The MXFP8 recipe quantizes across 32 FP32 elements along the rows (and optionally columns) to produce 32 FP8 output values (E4M3 or E5M2) and 1 FP8 scaling factor (E8M0). The NVFP4 recipe quantizes across 16 FP32 elements along the rows to produce 16 FP4 output values (E2M1) and 1 FP8 scaling factor (E4M3).
The computation can be mathematically represented by the following equation:
\( scale = quantize\_round\_up(amax(vals) / vmax\_otype) \) \( output = quantize\_round\_to\_even(vals / scale) \)
Where:
vals is a block of elements.
vmax_otype is the maximum value representable by the output data type.
C++ API#
std::array<std::shared_ptr<Tensor_attributes>, 2> block_scale_quantize(std::shared_ptr<Tensor_attributes> x,
Block_scale_quantize_attributes);
where the output array is in the order of [y, scale]
Block_scale_quantize_attributes is a lightweight structure with setters:
Block_scale_quantize_attributes&
set_block_size(int32_t const value)
Block_scale_quantize_attributes&
set_axis(int64_t const value)
Block_scale_quantize_attributes&
set_transpose(bool const value)
Block Scale Dequantize#
The block scale dequantize operation computes the dequantized output tensor from quantized input and scale tensors.

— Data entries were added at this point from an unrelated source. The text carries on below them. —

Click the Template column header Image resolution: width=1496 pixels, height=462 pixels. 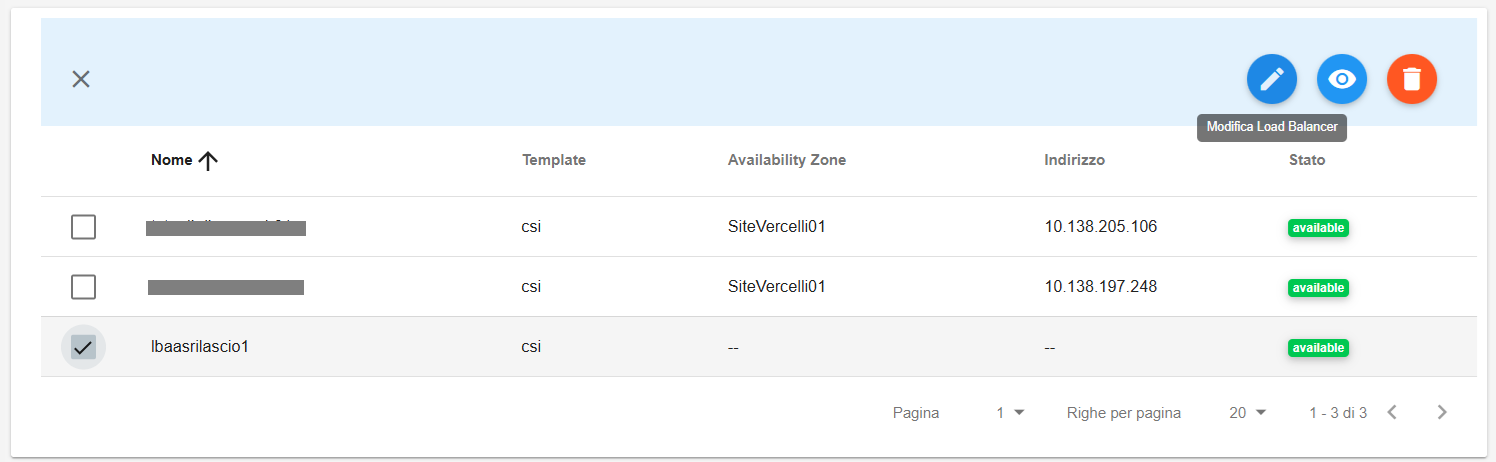pos(554,160)
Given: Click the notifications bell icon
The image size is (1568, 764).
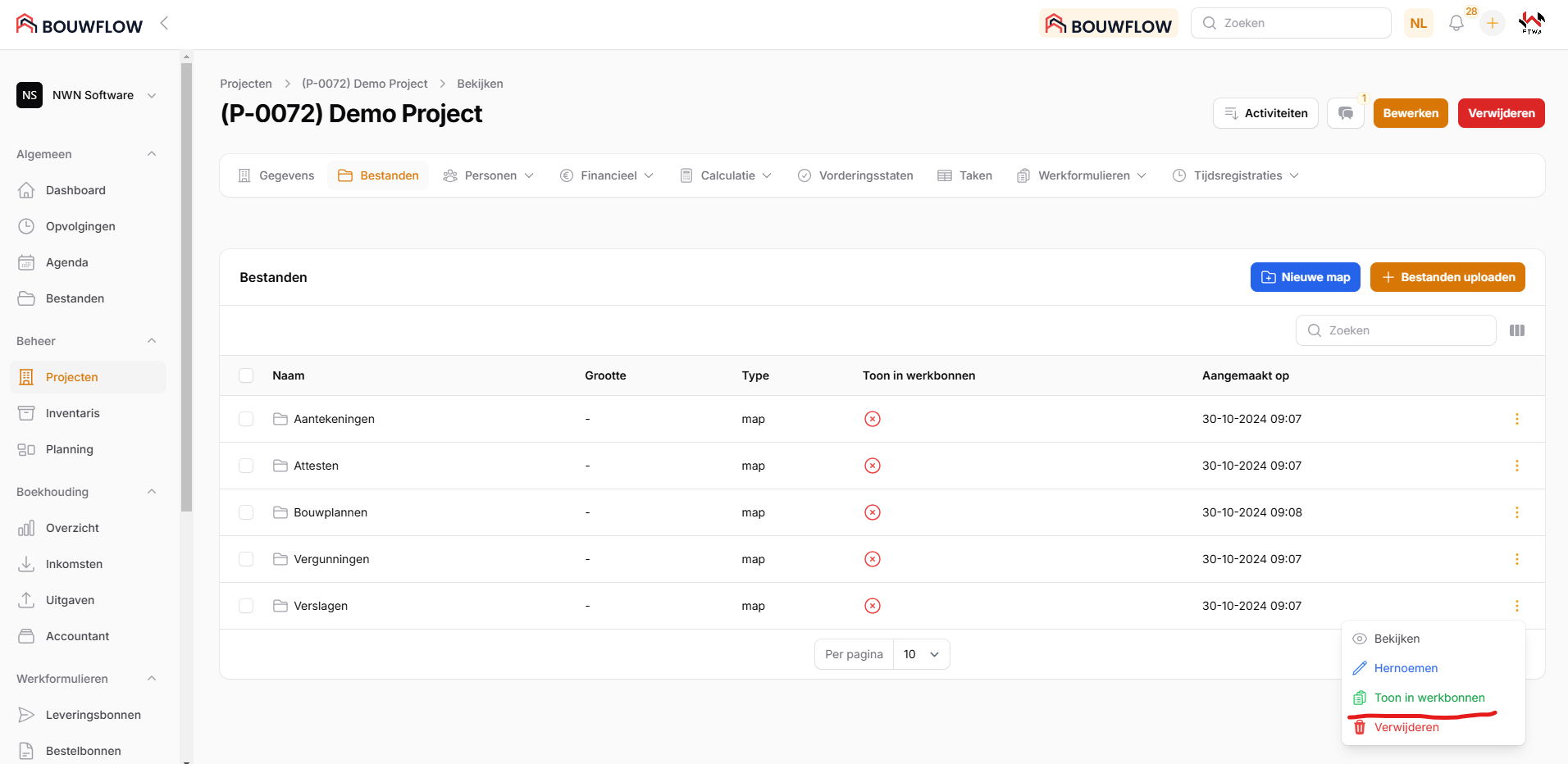Looking at the screenshot, I should pos(1456,24).
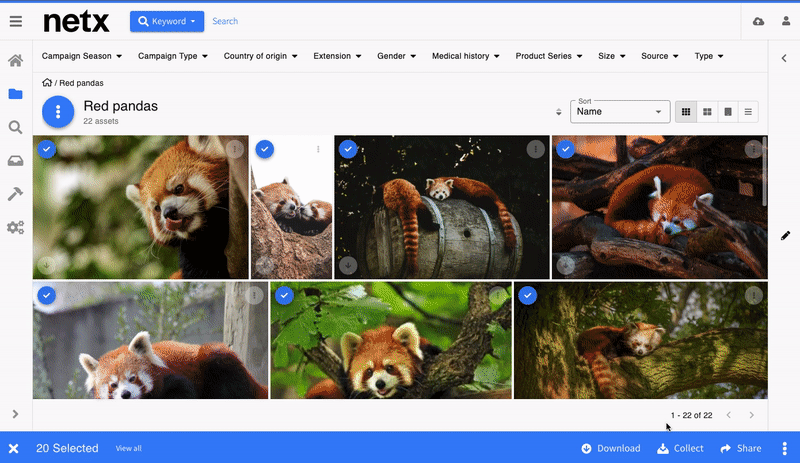
Task: Open the Sort by Name dropdown
Action: [620, 112]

The computation can be mathematically represented by the following equation:
\( output = dequantize(vals * scale) \)
Where:
vals is a block of elements.
scale is broadcast to the block size.
C++ API#
std::shared_ptr<Tensor_attributes> block_scale_dequantize(std::shared_ptr<Tensor_attributes> x,
std::shared_ptr<Tensor_attributes> scale,
Block_scale_dequantize_attributes);
Block_scale_dequantize_attributes is a lightweight structure with setters:
Block_scale_dequantize_attributes&
set_block_size(int32_t const value)